In [1]:
import pandas as pd
import numpy as np

In [2]:
import os
import openai
from getpass import getpass


os.environ['OPENAI_API_KEY'] = getpass()
openai.api_key = os.environ["OPENAI_API_KEY"] 

 ········


## Ingestion

In [5]:
df = pd.read_csv('../data/crossfit_exercise_plan_01.csv')

In [4]:
df.columns

Index(['Unnamed: 0', 'id', 'exercise_name', 'session_name', 'type_of_activity',
       'type_of_equipment', 'body_part', 'type', 'muscle_groups_activated',
       'instructions'],
      dtype='object')

In [6]:
documents = df.to_dict(orient="records")

In [7]:
documents[0]

{'Unnamed: 0': 0,
 'id': 0,
 'exercise_name': 'Cossack Squat',
 'session_name': 'Aerobic Body Building',
 'type_of_activity': 'Warm-up',
 'type_of_equipment': 'Dumbbells',
 'body_part': 'Full body',
 'type': 'Pull',
 'muscle_groups_activated': 'Upper Chest, Shoulders',
 'instructions': 'Warm-up adequately before performing this exercise to prevent injury.'}

In [207]:
import minsearch

index = minsearch.Index(
    text_fields=['exercise_name', 'session_name', 'type_of_activity',
       'type_of_equipment', 'body_part', 'type', 'muscle_groups_activated',
       'instructions'],
    keyword_fields=[]
)

In [208]:
index.fit(docs=documents)

<minsearch.Index at 0x7f189eae9d90>

### RAG Flow

In [8]:
prompt_template = """
You emulate a user of our fitness assistant application.
Formulate 5 questions this user might ask based on a provided exercise.
Make the questions specific to this exercise.
The record should contain the answer to the questions, and the questions should
be complete and not too short. Use as fewer words as possible from the record. 

The record:

exercise_name: {exercise_name}
session_name: {session_name}
type_of_activity: {type_of_activity}
type_of_equipment: {type_of_equipment}
body_part: {body_part}
type: {type}
muscle_groups_activated:{muscle_groups_activated}
instructions: {instructions}

Provide the output in parsable JSON without using code blocks:

{{"questions": ["question1", "question2", ..., "question5"]}}
""".strip()

In [10]:
print(prompt_template.format(**documents[0]))

You emulate a user of our fitness assistant application.
Formulate 5 questions this user might ask based on a provided exercise.
Make the questions specific to this exercise.
The record should contain the answer to the questions, and the questions should
be complete and not too short. Use as fewer words as possible from the record. 

The record:

exercise_name: Cossack Squat
session_name: Aerobic Body Building
type_of_activity: Warm-up
type_of_equipment: Dumbbells
body_part: Full body
type: Pull
muscle_groups_activated:Upper Chest, Shoulders
instructions: Warm-up adequately before performing this exercise to prevent injury.

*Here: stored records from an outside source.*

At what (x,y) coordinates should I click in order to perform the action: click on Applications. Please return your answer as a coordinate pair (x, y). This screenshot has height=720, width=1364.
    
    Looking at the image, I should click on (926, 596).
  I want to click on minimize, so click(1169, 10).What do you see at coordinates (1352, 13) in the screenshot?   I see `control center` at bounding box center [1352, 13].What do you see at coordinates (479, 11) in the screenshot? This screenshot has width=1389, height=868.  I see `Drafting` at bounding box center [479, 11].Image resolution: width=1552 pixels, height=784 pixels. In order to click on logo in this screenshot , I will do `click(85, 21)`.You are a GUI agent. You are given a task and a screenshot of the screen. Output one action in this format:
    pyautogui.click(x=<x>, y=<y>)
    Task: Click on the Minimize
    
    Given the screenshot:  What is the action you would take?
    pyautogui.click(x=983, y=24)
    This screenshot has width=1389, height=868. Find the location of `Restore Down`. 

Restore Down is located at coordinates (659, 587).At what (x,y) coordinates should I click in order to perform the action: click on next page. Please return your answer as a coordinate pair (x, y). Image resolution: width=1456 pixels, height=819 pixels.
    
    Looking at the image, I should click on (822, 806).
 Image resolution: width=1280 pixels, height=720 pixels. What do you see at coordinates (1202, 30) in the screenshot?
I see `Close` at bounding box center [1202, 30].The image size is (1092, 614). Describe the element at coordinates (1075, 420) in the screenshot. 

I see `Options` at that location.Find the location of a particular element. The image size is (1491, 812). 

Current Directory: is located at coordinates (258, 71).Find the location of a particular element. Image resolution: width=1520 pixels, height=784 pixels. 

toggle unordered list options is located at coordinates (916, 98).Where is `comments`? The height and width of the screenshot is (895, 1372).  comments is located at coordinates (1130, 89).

Provide the output in parsable JSON without using code blocks:

{"questions": ["question1", "question2", ..., "question5"]}


In [17]:
from openai import OpenAI
import json

client = OpenAI()

In [18]:
def llm(prompt):
    response = client.chat.completions.create(
        model='gpt-4o-mini',
        messages=[{"role": "user", "content": prompt}]
    )
    
    return response.choices[0].message.content

In [21]:
prompt = prompt_template.format(**documents[1])
generate_questions = llm(prompt)

In [23]:
print(generate_questions)

{"questions": ["What is the main purpose of performing Glute-Ham Raises in my fitness routine?", "Which muscle groups are targeted by Glute-Ham Raises during the exercise?", "What equipment do I need to perform Glute-Ham Raises correctly?", "Can you explain the correct breathing technique for Glute-Ham Raises?", "Is there a specific session type where Glute-Ham Raises are most effective?"]}


In [24]:
json.loads(generate_questions)

{'questions': ['What is the main purpose of performing Glute-Ham Raises in my fitness routine?',
  'Which muscle groups are targeted by Glute-Ham Raises during the exercise?',
  'What equipment do I need to perform Glute-Ham Raises correctly?',
  'Can you explain the correct breathing technique for Glute-Ham Raises?',
  'Is there a specific session type where Glute-Ham Raises are most effective?']}

In [25]:
def generate_questions(doc):
    prompt = prompt_template.format(**doc)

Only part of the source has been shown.